The Warmth of Other Suns
Warmth is set across the early to mid-20th century and follows the lives of African-Americans migrating north and west from the Jim Crow south in search of a better life.
Along with the Shondaland stamp of approval, Warmth already comes with an impressive pedigree. The series is based on the book by Pulitzer Prize-winning author Isabel Wilkerson, and will adapted by playwright Anna Deavere Smith, two-time Drama Desk winner and recipient of the National Humanities Medal and a MacArthur Genius Grant.
Photo: Ilja Mask / EyeEm.
Pico & Sepulveda
As with The Warmth of Other Suns, it looks like Rhimes is set to give us a (very necessary) primer on American history. Pico & Sepulveda is set in 1840s California, back when the territory was very much not United States land. The series is set at the tail end of California’s time as a Mexican state, when foreign settlers and armed forces came through to claim the land for the U.S., threatening war and brutality in the process. We’re sure brushing up on this history ahead of time wouldn’t be a spoiler.
The series will be created and produced by Emmy-award writer Janet Leahy.
illustrated by Paola Delucca.
Reset: My Fight for Inclusion and Lasting Change
Netflix and Shondaland acquired the rights to activist, attorney, and tech exec Ellen Pao’s memoir detailing her life, her career, and the 2012 gender discrimination lawsuit against her former employer that made headlines and shone a much-needed spotlight on Silicon Valley’s pervasively sexist boys’ club culture. We’re not yet sure how this will be translated on-screen — if it will be a documentary, a dramatised adaptation, and so forth — but Rhimes’ history with “strong women” (even though she’s on record rejecting the term, rightly noting that a “strong smart woman is just a woman”) leaves us confident that Pao’s story will be handled in a thoughtful, timely manner.

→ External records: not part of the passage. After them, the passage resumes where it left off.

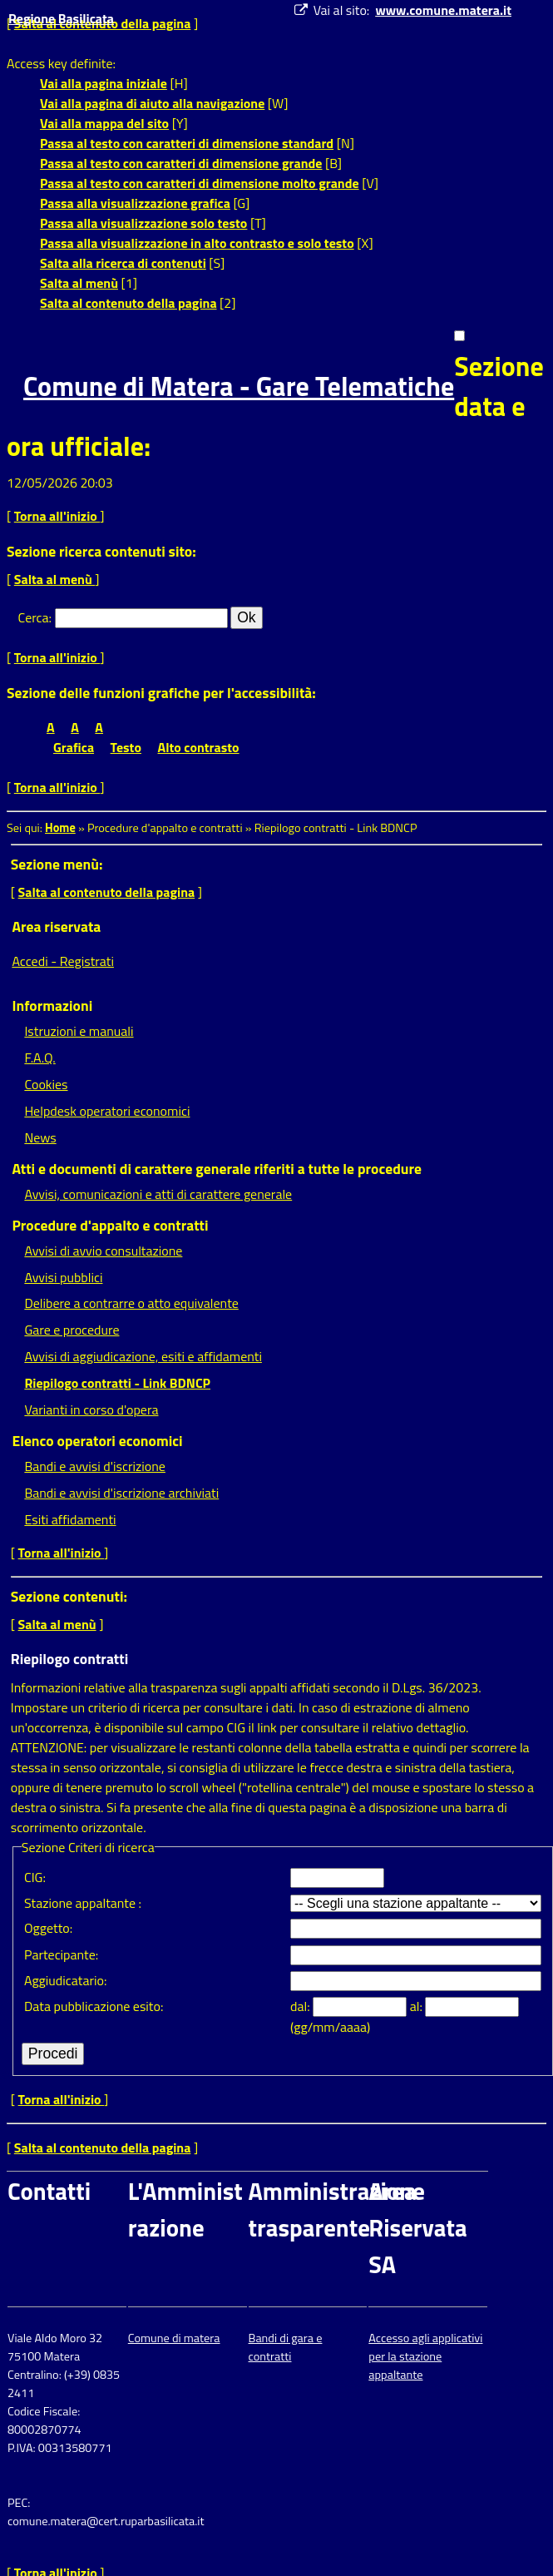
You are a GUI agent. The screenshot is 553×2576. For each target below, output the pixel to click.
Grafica (73, 747)
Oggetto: (48, 1928)
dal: (301, 2006)
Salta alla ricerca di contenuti (123, 263)
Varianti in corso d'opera (91, 1409)
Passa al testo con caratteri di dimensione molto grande (199, 183)
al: (418, 2006)
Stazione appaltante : (82, 1903)
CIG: (35, 1877)
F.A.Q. (39, 1058)
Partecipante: (61, 1954)
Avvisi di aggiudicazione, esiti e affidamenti (143, 1356)
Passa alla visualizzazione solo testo (143, 223)
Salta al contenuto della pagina (128, 303)
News (40, 1137)
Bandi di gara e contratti (286, 2347)
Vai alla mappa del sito (104, 123)
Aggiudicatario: (65, 1980)
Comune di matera (174, 2338)
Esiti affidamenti (70, 1519)
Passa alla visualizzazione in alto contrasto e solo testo (197, 243)
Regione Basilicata (61, 18)
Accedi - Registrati (63, 961)
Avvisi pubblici (63, 1277)
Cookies (45, 1084)
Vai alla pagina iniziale (103, 83)
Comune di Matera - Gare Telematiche (238, 386)
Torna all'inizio (57, 516)
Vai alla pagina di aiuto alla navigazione (152, 103)
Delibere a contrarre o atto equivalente (131, 1303)
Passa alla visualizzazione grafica (135, 203)
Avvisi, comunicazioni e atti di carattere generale (158, 1194)
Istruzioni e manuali (78, 1031)
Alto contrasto (198, 747)
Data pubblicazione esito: (93, 2006)
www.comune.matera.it (443, 10)
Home (60, 828)
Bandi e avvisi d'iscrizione (94, 1466)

Photo: David Paul Morris/Bloomberg via Getty Images.
The Residence
Kate Andersen Brower’s nonfiction book The Residence: Inside the Private World of the White House tells an insider’s account of working in one of the most famous homes in history, featuring accounts from service staff — including, according to the book’s blurb, the maids, butlers, cooks, florists, doormen, engineers, and others — who worked in the White House from the Kennedys up to the Obamas (and frankly, we don’t know how ready we are to hear about what the current administration is like). Shondaland will produce stories about the first families based on The Residence for Netflix, hopefully offering us a fresh perspective on the well-trod subject of the presidency.
Photo: Joe Sohm/Visions of America/ Getty Images.
Sunshine Scouts
This one’s truly an original: a group of teenage Sunshine Scouts (we’re thinking this is similar to Girl Scouts) away at camp is spared from an apocalyptic disaster. Now, they’re returning to the rest of humanity to make sure everyone follows Sunshine Scout Law — although what that entails, we’ll just have to wait and see. The half-hour comedy will be created by writer and actress Jill Alexander, following Rhimes’ trend of promoting and hiring new, young female talent.
illustrated by Mallory Heyer; illustrated by Marina Esmeraldo.
Hot Chocolate Nutcracker
Everything about this screams “Christmass” to us, and we wouldn’t have it any other way. The Debbie Allen Dance Academy in Los Angeles is the subject of this documentary — particularly the company’s award-winning take on the classic wintery ballet The Nutcracker. Debbie Allen’s reputation is one of fostering young, diverse talent in dance, and her academy’s production of The Nutcracker shakes up the traditional Russian staging with an inclusive cast of all ages and a blend of dance traditions. Oliver Bokelberg, who previously worked on Scandal, will direct, produce and serve as cinematographer for this doc. All that’s left is the hot cocoa — extra marshmallows, please.